Saved entries
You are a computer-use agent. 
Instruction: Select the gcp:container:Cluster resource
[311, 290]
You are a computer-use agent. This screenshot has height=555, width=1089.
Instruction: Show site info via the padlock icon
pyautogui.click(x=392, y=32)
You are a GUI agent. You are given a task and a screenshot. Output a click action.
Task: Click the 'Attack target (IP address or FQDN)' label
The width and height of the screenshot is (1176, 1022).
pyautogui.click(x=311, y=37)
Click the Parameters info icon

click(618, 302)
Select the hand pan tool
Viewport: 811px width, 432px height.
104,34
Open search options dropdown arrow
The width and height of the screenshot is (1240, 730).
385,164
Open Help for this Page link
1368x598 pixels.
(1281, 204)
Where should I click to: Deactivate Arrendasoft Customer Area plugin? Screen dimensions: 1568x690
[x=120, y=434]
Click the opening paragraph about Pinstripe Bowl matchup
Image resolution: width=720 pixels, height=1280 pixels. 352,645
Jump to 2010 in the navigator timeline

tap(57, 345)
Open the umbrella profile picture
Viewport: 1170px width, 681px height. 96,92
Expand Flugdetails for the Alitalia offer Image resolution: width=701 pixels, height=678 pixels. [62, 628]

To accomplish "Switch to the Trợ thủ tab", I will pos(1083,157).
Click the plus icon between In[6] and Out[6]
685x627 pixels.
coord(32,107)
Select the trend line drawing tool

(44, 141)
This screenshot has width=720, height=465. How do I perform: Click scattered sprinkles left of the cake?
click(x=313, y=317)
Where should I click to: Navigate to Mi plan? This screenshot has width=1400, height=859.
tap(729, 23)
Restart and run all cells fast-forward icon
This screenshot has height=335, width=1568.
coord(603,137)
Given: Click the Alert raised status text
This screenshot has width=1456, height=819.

__Work required__:
Reproduce the records above exactly. Leave nothing out.

__Solution to this exercise__:
You are a computer-use agent. 
Instruction: Select the gcp:container:Cluster resource
[311, 290]
You are a computer-use agent. This screenshot has height=555, width=1089.
Instruction: Show site info via the padlock icon
pyautogui.click(x=392, y=32)
You are a GUI agent. You are given a task and a screenshot. Output a click action.
Task: Click the 'Attack target (IP address or FQDN)' label
The width and height of the screenshot is (1176, 1022).
pyautogui.click(x=311, y=37)
Click the Parameters info icon

click(618, 302)
Select the hand pan tool
Viewport: 811px width, 432px height.
104,34
Open search options dropdown arrow
The width and height of the screenshot is (1240, 730).
385,164
Open Help for this Page link
1368x598 pixels.
(1281, 204)
Where should I click to: Deactivate Arrendasoft Customer Area plugin? Screen dimensions: 1568x690
[x=120, y=434]
Click the opening paragraph about Pinstripe Bowl matchup
Image resolution: width=720 pixels, height=1280 pixels. 352,645
Jump to 2010 in the navigator timeline

tap(57, 345)
Open the umbrella profile picture
Viewport: 1170px width, 681px height. 96,92
Expand Flugdetails for the Alitalia offer Image resolution: width=701 pixels, height=678 pixels. [62, 628]

To accomplish "Switch to the Trợ thủ tab", I will pos(1083,157).
Click the plus icon between In[6] and Out[6]
685x627 pixels.
coord(32,107)
Select the trend line drawing tool

(44, 141)
This screenshot has width=720, height=465. How do I perform: Click scattered sprinkles left of the cake?
click(x=313, y=317)
Where should I click to: Navigate to Mi plan? This screenshot has width=1400, height=859.
tap(729, 23)
Restart and run all cells fast-forward icon
This screenshot has height=335, width=1568.
coord(603,137)
Given: Click the Alert raised status text
This screenshot has width=1456, height=819.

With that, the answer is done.